Start of Material to process

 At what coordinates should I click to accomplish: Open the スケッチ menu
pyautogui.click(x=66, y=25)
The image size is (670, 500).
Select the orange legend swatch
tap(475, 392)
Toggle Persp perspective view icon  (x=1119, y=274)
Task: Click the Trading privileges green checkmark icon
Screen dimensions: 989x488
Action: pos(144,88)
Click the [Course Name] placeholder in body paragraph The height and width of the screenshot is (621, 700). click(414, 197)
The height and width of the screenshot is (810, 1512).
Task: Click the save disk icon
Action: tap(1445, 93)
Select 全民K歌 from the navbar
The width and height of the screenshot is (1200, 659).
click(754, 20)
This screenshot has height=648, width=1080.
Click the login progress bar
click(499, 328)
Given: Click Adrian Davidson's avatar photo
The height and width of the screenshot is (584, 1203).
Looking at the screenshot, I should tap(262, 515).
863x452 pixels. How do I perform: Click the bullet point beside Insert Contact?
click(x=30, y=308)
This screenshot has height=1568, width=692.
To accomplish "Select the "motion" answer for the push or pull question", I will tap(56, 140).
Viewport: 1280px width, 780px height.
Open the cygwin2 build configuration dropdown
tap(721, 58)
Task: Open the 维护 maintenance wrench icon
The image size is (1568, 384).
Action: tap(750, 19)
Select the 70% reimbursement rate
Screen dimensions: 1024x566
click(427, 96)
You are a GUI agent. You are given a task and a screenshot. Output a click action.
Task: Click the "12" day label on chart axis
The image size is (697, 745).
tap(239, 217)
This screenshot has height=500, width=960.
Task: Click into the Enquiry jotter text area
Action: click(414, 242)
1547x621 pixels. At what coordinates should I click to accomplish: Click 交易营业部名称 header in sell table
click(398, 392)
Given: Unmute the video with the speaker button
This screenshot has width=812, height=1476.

End of Material to process

What is expected: Reproduce every line of the data exactly as it was written.

Solution to the problem:
 At what coordinates should I click to accomplish: Open the スケッチ menu
pyautogui.click(x=66, y=25)
The image size is (670, 500).
Select the orange legend swatch
tap(475, 392)
Toggle Persp perspective view icon  (x=1119, y=274)
Task: Click the Trading privileges green checkmark icon
Screen dimensions: 989x488
Action: pos(144,88)
Click the [Course Name] placeholder in body paragraph The height and width of the screenshot is (621, 700). click(414, 197)
The height and width of the screenshot is (810, 1512).
Task: Click the save disk icon
Action: tap(1445, 93)
Select 全民K歌 from the navbar
The width and height of the screenshot is (1200, 659).
click(754, 20)
This screenshot has height=648, width=1080.
Click the login progress bar
click(499, 328)
Given: Click Adrian Davidson's avatar photo
The height and width of the screenshot is (584, 1203).
Looking at the screenshot, I should tap(262, 515).
863x452 pixels. How do I perform: Click the bullet point beside Insert Contact?
click(x=30, y=308)
This screenshot has height=1568, width=692.
To accomplish "Select the "motion" answer for the push or pull question", I will tap(56, 140).
Viewport: 1280px width, 780px height.
Open the cygwin2 build configuration dropdown
tap(721, 58)
Task: Open the 维护 maintenance wrench icon
The image size is (1568, 384).
Action: tap(750, 19)
Select the 70% reimbursement rate
Screen dimensions: 1024x566
click(427, 96)
You are a GUI agent. You are given a task and a screenshot. Output a click action.
Task: Click the "12" day label on chart axis
The image size is (697, 745).
tap(239, 217)
This screenshot has height=500, width=960.
Task: Click into the Enquiry jotter text area
Action: click(414, 242)
1547x621 pixels. At what coordinates should I click to accomplish: Click 交易营业部名称 header in sell table
click(398, 392)
Given: Unmute the video with the speaker button
This screenshot has width=812, height=1476.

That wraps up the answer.